Jak działa system? Pierwszy etap to lokalizacja uszkodzonego okrętu. Następnie pod wodę schodzą nurkowie bądź mały bezzałogowy pojazd z kamerą, aby ocenić, czy są warunki do przeprowadzenia ewakuacji. Następnie do akcji wkracza załoga batyskafu, który może się zanurzyć na głębokość do 610 m. – Podpływa on do okrętowego włazu i łączy się z nim za pomocą specjalnego luku. Po wyrównaniu ciśnienia marynarze z uszkodzonej jednostki przechodzą do pojazdu ratowniczego, który wynosi ich na powierzchnię – wyjaśnia kmdr ppor. Adamczak. – Tam bada ich lekarz. Jeśli zaistnieje taka potrzeba, marynarze trafiają do komory dekompresyjnej, gdzie przyzwyczajają się do panujących na powierzchni warunków. Mogą skorzystać z komory należącej do systemu bądź komory będącej integralną częścią okrętu – dodaje Adamczak.

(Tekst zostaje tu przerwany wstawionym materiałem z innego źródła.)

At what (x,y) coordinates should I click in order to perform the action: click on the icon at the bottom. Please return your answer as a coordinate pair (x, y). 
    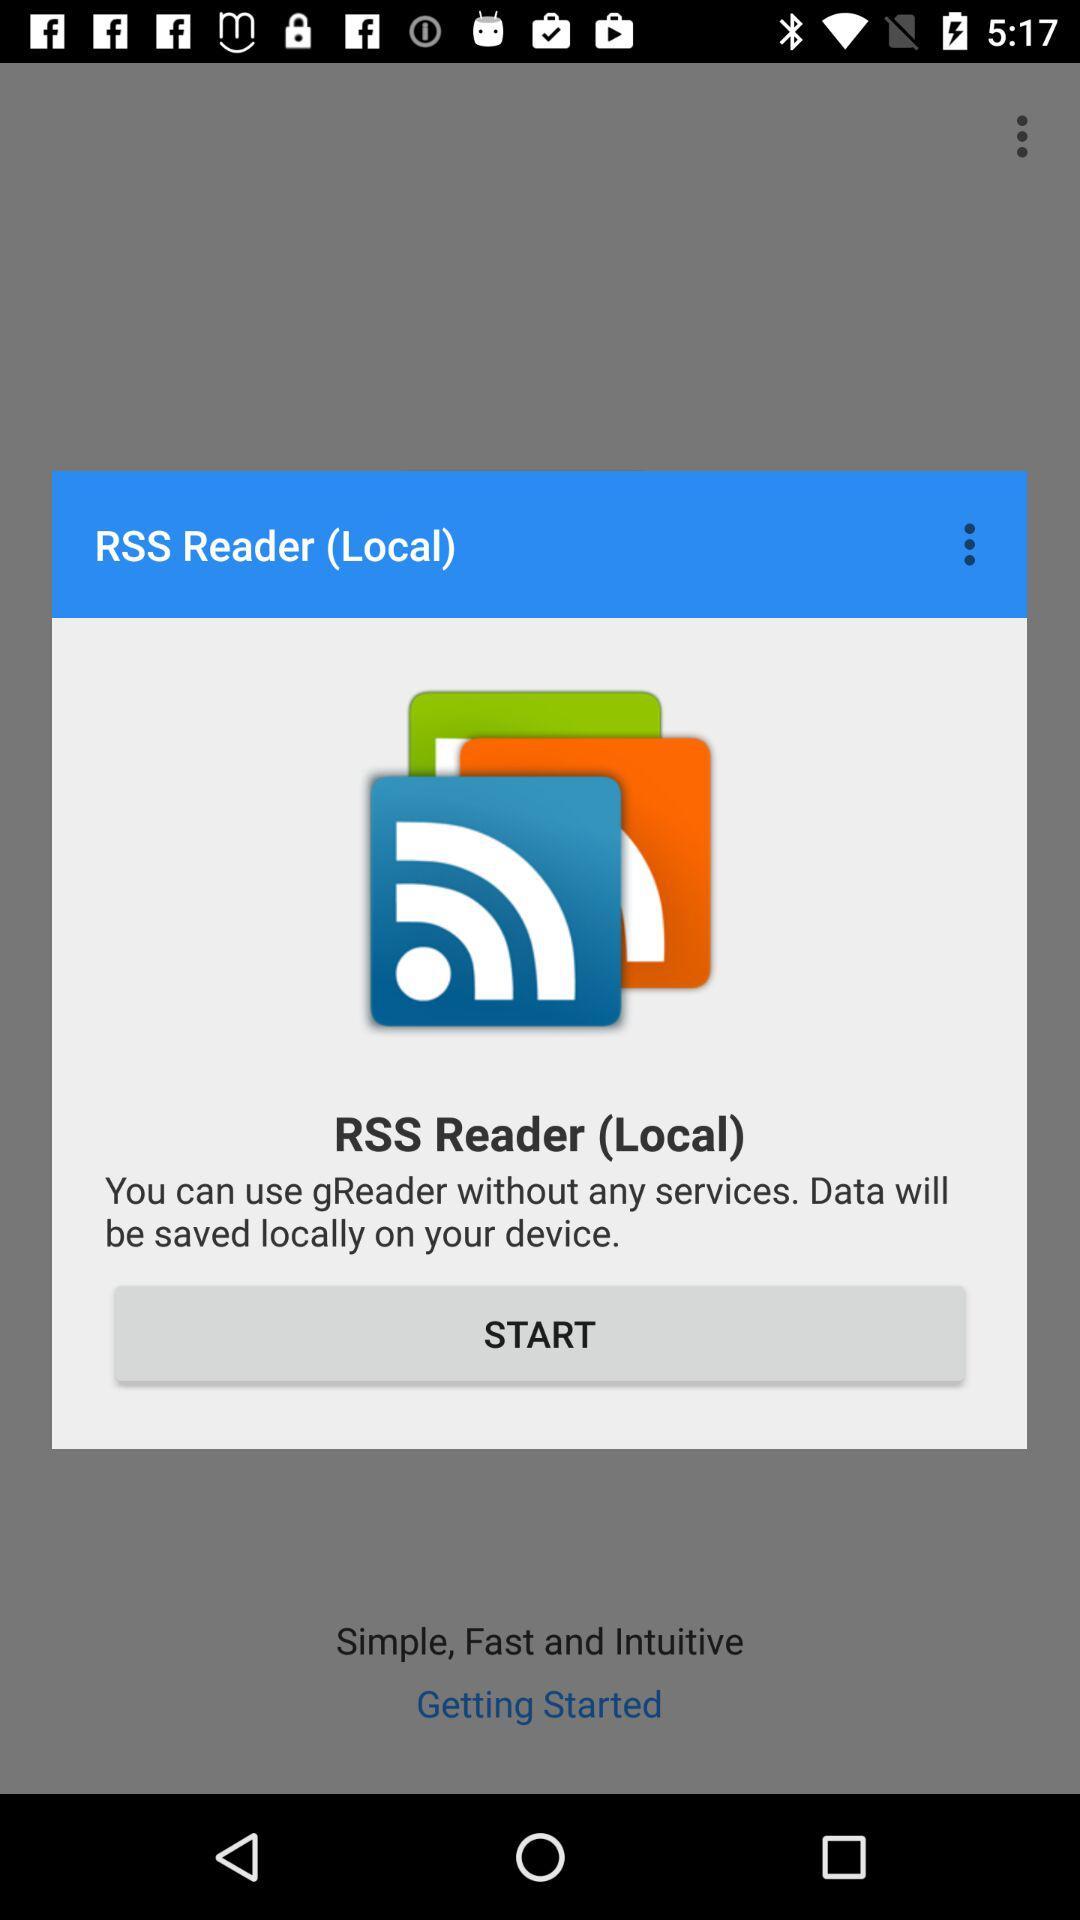
    Looking at the image, I should click on (540, 1333).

Batyskaf jest niewielki, więc kurs trzeba zwykle powtórzyć kilka razy. NSRS to obecnie jeden z najnowocześniejszych systemów służących do ewakuacji z okrętów podwodnych. Podczas „Northern Crown 2012” zostanie po raz pierwszy użyty na polskich wodach terytorialnych. – Jeden z naszych okrętów łączył się już z pojazdem ratowniczym NSRS, ale działo się to przy okazji natowskich ćwiczeń na Morzu Norweskim – tłumaczy kmdr ppor. Adamczak.
Polska w programie NSRS ma status obserwatora. A to oznacza, że może prosić właścicieli systemu o możliwość jego wykorzystania podczas manewrów. Jak każde państwo może też liczyć na pomoc w razie awarii czy uszkodzenia jednostki. – System jest niezwykle kosztowny. Nie planujemy dołączenia do grona właścicieli, ale cieszymy się z możliwości współpracy – podkreśla kmdr ppor. Adamczak.
Podczas rozpoczynających się jutro ćwiczeń akcję ewakuacji będzie koordynował trzyosobowy zespół złożony z Polaka, Szweda i Brytyjczyka.